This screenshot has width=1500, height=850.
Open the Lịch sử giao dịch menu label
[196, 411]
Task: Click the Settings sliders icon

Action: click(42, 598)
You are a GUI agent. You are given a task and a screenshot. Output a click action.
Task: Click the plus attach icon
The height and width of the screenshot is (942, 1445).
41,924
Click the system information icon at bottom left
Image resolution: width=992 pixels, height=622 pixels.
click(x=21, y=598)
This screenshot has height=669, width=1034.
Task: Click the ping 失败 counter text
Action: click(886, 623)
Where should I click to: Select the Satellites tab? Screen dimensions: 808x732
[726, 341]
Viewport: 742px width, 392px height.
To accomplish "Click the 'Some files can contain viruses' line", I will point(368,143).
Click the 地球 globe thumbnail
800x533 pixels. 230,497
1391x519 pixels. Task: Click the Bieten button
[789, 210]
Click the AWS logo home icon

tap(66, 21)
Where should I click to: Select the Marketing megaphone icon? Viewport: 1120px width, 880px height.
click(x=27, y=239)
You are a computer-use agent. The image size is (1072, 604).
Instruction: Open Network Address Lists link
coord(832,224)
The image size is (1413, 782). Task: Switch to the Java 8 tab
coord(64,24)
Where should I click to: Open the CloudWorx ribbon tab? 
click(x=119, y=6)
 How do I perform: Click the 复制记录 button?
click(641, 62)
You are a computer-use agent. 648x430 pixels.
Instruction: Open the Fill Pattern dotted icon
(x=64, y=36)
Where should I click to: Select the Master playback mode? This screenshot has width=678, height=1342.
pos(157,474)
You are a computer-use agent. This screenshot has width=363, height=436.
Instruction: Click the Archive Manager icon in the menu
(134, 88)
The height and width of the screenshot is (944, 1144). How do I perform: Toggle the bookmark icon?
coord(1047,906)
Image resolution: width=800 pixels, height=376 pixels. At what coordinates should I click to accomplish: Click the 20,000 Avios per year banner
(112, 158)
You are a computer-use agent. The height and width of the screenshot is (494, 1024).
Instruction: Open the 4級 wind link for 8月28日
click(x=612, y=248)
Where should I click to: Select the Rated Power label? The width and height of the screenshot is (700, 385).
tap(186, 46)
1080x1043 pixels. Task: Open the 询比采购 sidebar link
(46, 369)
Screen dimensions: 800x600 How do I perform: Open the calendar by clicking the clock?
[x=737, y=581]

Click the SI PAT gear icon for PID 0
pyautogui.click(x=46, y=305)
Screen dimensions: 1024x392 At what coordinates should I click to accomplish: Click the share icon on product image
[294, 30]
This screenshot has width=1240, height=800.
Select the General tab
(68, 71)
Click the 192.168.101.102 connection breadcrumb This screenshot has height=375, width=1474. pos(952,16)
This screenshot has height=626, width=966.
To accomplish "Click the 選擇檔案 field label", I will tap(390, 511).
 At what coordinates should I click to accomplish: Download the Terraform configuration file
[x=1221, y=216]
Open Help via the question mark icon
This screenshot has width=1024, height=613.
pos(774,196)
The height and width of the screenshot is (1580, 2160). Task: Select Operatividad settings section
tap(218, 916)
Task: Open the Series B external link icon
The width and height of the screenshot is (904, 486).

------

## Assignment
Set the whole listing down again, unchanged.

## Solution
This screenshot has width=1500, height=850.
Open the Lịch sử giao dịch menu label
[196, 411]
Task: Click the Settings sliders icon

Action: click(42, 598)
You are a GUI agent. You are given a task and a screenshot. Output a click action.
Task: Click the plus attach icon
The height and width of the screenshot is (942, 1445).
41,924
Click the system information icon at bottom left
Image resolution: width=992 pixels, height=622 pixels.
click(x=21, y=598)
This screenshot has height=669, width=1034.
Task: Click the ping 失败 counter text
Action: click(886, 623)
Where should I click to: Select the Satellites tab? Screen dimensions: 808x732
[726, 341]
Viewport: 742px width, 392px height.
To accomplish "Click the 'Some files can contain viruses' line", I will point(368,143).
Click the 地球 globe thumbnail
800x533 pixels. 230,497
1391x519 pixels. Task: Click the Bieten button
[789, 210]
Click the AWS logo home icon

tap(66, 21)
Where should I click to: Select the Marketing megaphone icon? Viewport: 1120px width, 880px height.
click(x=27, y=239)
You are a computer-use agent. The image size is (1072, 604).
Instruction: Open Network Address Lists link
coord(832,224)
The image size is (1413, 782). Task: Switch to the Java 8 tab
coord(64,24)
Where should I click to: Open the CloudWorx ribbon tab? 
click(x=119, y=6)
 How do I perform: Click the 复制记录 button?
click(641, 62)
You are a computer-use agent. 648x430 pixels.
Instruction: Open the Fill Pattern dotted icon
(x=64, y=36)
Where should I click to: Select the Master playback mode? This screenshot has width=678, height=1342.
pos(157,474)
You are a computer-use agent. This screenshot has width=363, height=436.
Instruction: Click the Archive Manager icon in the menu
(134, 88)
The height and width of the screenshot is (944, 1144). How do I perform: Toggle the bookmark icon?
coord(1047,906)
Image resolution: width=800 pixels, height=376 pixels. At what coordinates should I click to accomplish: Click the 20,000 Avios per year banner
(112, 158)
You are a computer-use agent. The height and width of the screenshot is (494, 1024).
Instruction: Open the 4級 wind link for 8月28日
click(x=612, y=248)
Where should I click to: Select the Rated Power label? The width and height of the screenshot is (700, 385).
tap(186, 46)
1080x1043 pixels. Task: Open the 询比采购 sidebar link
(46, 369)
Screen dimensions: 800x600 How do I perform: Open the calendar by clicking the clock?
[x=737, y=581]

Click the SI PAT gear icon for PID 0
pyautogui.click(x=46, y=305)
Screen dimensions: 1024x392 At what coordinates should I click to accomplish: Click the share icon on product image
[294, 30]
This screenshot has width=1240, height=800.
Select the General tab
(68, 71)
Click the 192.168.101.102 connection breadcrumb This screenshot has height=375, width=1474. pos(952,16)
This screenshot has height=626, width=966.
To accomplish "Click the 選擇檔案 field label", I will tap(390, 511).
 At what coordinates should I click to accomplish: Download the Terraform configuration file
[x=1221, y=216]
Open Help via the question mark icon
This screenshot has width=1024, height=613.
pos(774,196)
The height and width of the screenshot is (1580, 2160). Task: Select Operatividad settings section
tap(218, 916)
Task: Open the Series B external link icon
The width and height of the screenshot is (904, 486).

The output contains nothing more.